Dataset entries
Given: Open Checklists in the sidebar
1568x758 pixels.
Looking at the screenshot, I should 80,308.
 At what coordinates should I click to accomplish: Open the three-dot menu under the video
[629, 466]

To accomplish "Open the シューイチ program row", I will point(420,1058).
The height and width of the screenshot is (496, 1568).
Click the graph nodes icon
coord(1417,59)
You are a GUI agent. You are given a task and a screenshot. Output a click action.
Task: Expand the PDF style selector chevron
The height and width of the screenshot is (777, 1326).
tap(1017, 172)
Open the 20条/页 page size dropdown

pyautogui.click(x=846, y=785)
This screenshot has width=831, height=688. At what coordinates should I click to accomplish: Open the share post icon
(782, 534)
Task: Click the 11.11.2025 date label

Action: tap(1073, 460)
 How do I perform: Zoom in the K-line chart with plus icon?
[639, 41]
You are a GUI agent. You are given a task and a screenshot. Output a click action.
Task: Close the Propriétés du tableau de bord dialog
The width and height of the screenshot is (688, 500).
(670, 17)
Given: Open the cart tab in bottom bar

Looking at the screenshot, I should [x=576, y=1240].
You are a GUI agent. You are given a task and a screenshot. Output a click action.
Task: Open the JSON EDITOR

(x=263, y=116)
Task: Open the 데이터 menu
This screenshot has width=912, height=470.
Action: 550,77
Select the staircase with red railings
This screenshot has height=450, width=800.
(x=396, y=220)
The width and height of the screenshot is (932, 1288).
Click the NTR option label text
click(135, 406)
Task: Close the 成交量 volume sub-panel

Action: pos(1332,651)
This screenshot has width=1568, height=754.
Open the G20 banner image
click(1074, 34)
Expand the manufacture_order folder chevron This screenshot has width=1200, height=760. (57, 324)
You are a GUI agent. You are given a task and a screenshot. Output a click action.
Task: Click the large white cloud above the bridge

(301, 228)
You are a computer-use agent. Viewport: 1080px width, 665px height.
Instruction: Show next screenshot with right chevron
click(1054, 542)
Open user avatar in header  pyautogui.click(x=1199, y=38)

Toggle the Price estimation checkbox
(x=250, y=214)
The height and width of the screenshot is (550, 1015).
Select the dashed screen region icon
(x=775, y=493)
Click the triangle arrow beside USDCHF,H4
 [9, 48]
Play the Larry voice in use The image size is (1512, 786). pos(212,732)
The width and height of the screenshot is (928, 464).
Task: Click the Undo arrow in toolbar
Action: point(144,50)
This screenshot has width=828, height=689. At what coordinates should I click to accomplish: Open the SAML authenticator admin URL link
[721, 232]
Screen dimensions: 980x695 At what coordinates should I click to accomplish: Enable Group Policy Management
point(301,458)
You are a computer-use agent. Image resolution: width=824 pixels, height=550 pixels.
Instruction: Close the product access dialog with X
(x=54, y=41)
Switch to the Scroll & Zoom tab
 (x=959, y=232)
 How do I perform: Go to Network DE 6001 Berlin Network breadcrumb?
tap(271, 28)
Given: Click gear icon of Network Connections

EXERCISE AIM: All of the data needs to be reproduced exactly, with no line missing.

ANSWER FOR THE TASK:
Given: Open Checklists in the sidebar
1568x758 pixels.
Looking at the screenshot, I should 80,308.
 At what coordinates should I click to accomplish: Open the three-dot menu under the video
[629, 466]

To accomplish "Open the シューイチ program row", I will point(420,1058).
The height and width of the screenshot is (496, 1568).
Click the graph nodes icon
coord(1417,59)
You are a GUI agent. You are given a task and a screenshot. Output a click action.
Task: Expand the PDF style selector chevron
The height and width of the screenshot is (777, 1326).
tap(1017, 172)
Open the 20条/页 page size dropdown

pyautogui.click(x=846, y=785)
This screenshot has width=831, height=688. At what coordinates should I click to accomplish: Open the share post icon
(782, 534)
Task: Click the 11.11.2025 date label

Action: tap(1073, 460)
 How do I perform: Zoom in the K-line chart with plus icon?
[639, 41]
You are a GUI agent. You are given a task and a screenshot. Output a click action.
Task: Close the Propriétés du tableau de bord dialog
The width and height of the screenshot is (688, 500).
(670, 17)
Given: Open the cart tab in bottom bar

Looking at the screenshot, I should [x=576, y=1240].
You are a GUI agent. You are given a task and a screenshot. Output a click action.
Task: Open the JSON EDITOR

(x=263, y=116)
Task: Open the 데이터 menu
This screenshot has width=912, height=470.
Action: 550,77
Select the staircase with red railings
This screenshot has height=450, width=800.
(x=396, y=220)
The width and height of the screenshot is (932, 1288).
Click the NTR option label text
click(135, 406)
Task: Close the 成交量 volume sub-panel

Action: pos(1332,651)
This screenshot has width=1568, height=754.
Open the G20 banner image
click(1074, 34)
Expand the manufacture_order folder chevron This screenshot has width=1200, height=760. (57, 324)
You are a GUI agent. You are given a task and a screenshot. Output a click action.
Task: Click the large white cloud above the bridge

(301, 228)
You are a computer-use agent. Viewport: 1080px width, 665px height.
Instruction: Show next screenshot with right chevron
click(1054, 542)
Open user avatar in header  pyautogui.click(x=1199, y=38)

Toggle the Price estimation checkbox
(x=250, y=214)
The height and width of the screenshot is (550, 1015).
Select the dashed screen region icon
(x=775, y=493)
Click the triangle arrow beside USDCHF,H4
 [9, 48]
Play the Larry voice in use The image size is (1512, 786). pos(212,732)
The width and height of the screenshot is (928, 464).
Task: Click the Undo arrow in toolbar
Action: point(144,50)
This screenshot has width=828, height=689. At what coordinates should I click to accomplish: Open the SAML authenticator admin URL link
[721, 232]
Screen dimensions: 980x695 At what coordinates should I click to accomplish: Enable Group Policy Management
point(301,458)
You are a computer-use agent. Image resolution: width=824 pixels, height=550 pixels.
Instruction: Close the product access dialog with X
(x=54, y=41)
Switch to the Scroll & Zoom tab
 (x=959, y=232)
 How do I perform: Go to Network DE 6001 Berlin Network breadcrumb?
tap(271, 28)
Given: Click gear icon of Network Connections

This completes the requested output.